In this retrospective, case-study, administration of vitamin C supplementation did not improve functional recovery in ischemic stroke patients. However, ischemic stroke patients who had pressure sores and were assigned to the vitamin C group had a much lesser change in the functional outcome scores compared with those assigned to the control group. We are unable to explain the results of these findings. Moreover, the finding of this study is in agreement with the result of other randomized control trials of vitamin C, E, and β-carotene supplementations in high-risk patients with occlusive arterial disease or diabetes. In these cases vitamin C supplementation had no effect on the incidence of any type of vascular disease (fatal and nonfatal myocardial infarction and stroke), nor did it produce any significant reductions in the 5-year mortality. This result was found despite significant increases in the plasma concentrations of these vitamins (HPSCG 2002).

Confounding factors which may have been responsible for this lack of difference between the 2 groups associated with our study include: 1) Inappropriate timing of the vitamin C administration. Most of the oxidative stress damage is said to occur in the initial 24–48 hours post-stroke (Keli et al 1996), when one would expect a better response to antioxidants administration. Our patients were admitted 11 ± 6 days post-stroke. 2) Inappropriate dosing of vitamin C. It is possible that the dose of vitamin C was not high enough to exert its desired effect (Hathcock et al 2005). 3) Vitamin C may be a weak antioxidant in vivo, and its antioxidant effect may be more effective when given together with other antioxidant vitamins, as typically occurs in the diet (Willett and Stampfer 2001), rather than when taken by itself alone. 4) The pro-oxidant effect of vitamin C could be a mitigating factor. In vitro studies have shown that vitamin C has the ability to act as a pro-oxidant by chemically catalyzing hydroxyl-radical formation in the presence of metal, such as iron (Guo et al 2002; Bailey et al 2006). Recent double-blind placebo controlled in vivo study of 22 patients undergoing vascular surgery for elective abdominal aortic aneurysm, and by-pass repair found vitamin C prophylaxis to promote oxidative lipid damage during surgical ischemia-reperfusion (Podmore et al 1998). 5) Though our groups were (demographically and entry FIM) case-control, the vitamin C group was predominantly undernourished compared with the nonvitamin C group.

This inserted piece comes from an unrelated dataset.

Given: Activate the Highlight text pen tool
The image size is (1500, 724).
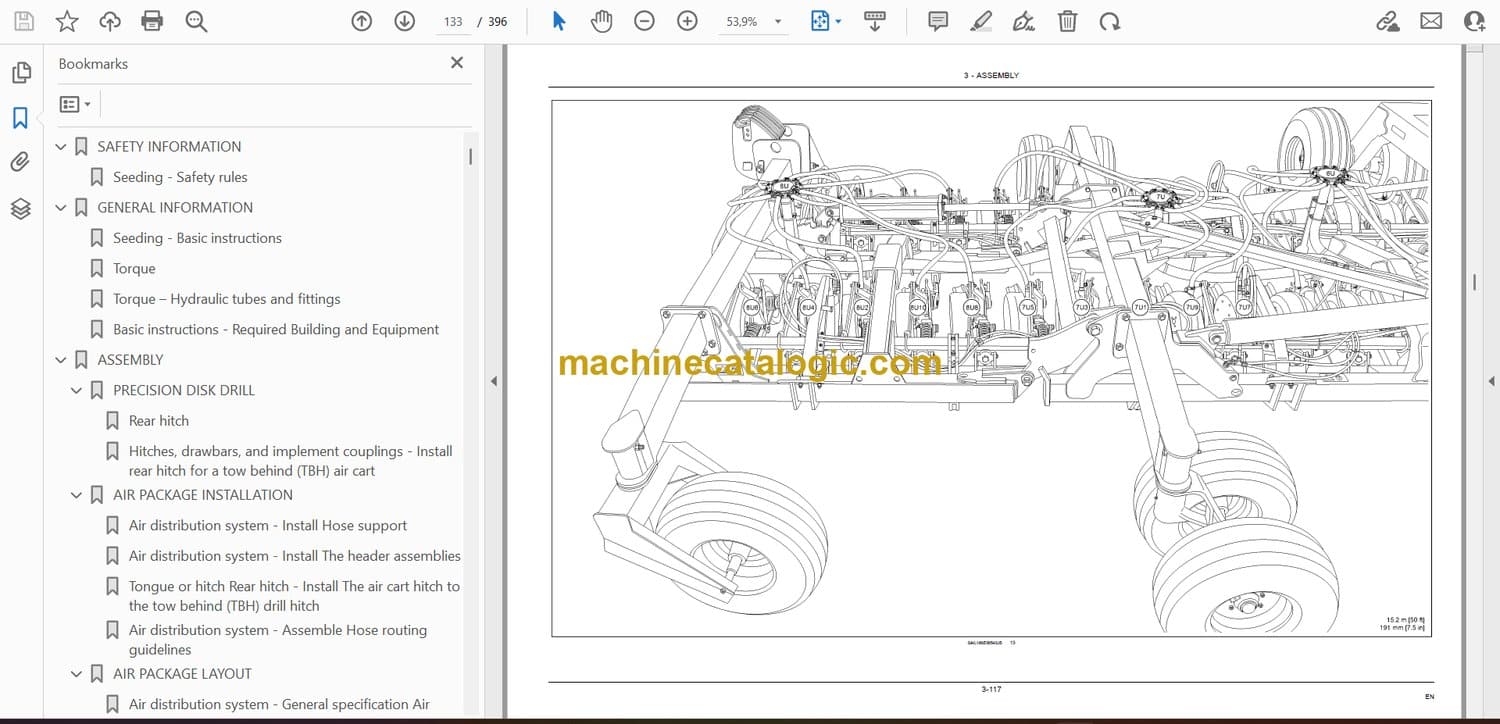Looking at the screenshot, I should [981, 21].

This study is limited by three considerations: i) the retrospective analysis of computerized stroke patient data, which inherently constrains the ability to randomize the patient population; ii) the small sample size, which limits the types of conclusions that can be tested statistically, eg, because of the potential for Type II statistical errors, and; iii) the subjects though matched for variables known to influence functional outcomes, they could not be matched for nutritional status or for pressure sores without changing the standard of care at our hospital. While this does place some constraints on the potential to draw conclusions from our data, it is possible that the observed trend toward worse outcomes for vitamin C-treated patients might be at least partially independent of the pre-entrance status of these individual. This is consistent with the recently published study showing a detrimental effect of vitamin C in surgical patients noted above (Podmore et al 1998). Finally, our data suggest consideration, such as matching for nutritional status should be considered for future prospective, randomized trials.

Conclusion

This study suggests that vitamin C supplementation in 1 gm dosage has no impact on motor recovery after ischemic stroke. Retrospective subgroup analysis of a small sub-population (n = 8) suggests a possible negative association between undernourished ischemic stroke patients, vitamin C treatment, or the combination of these factors in a rehabilitation population.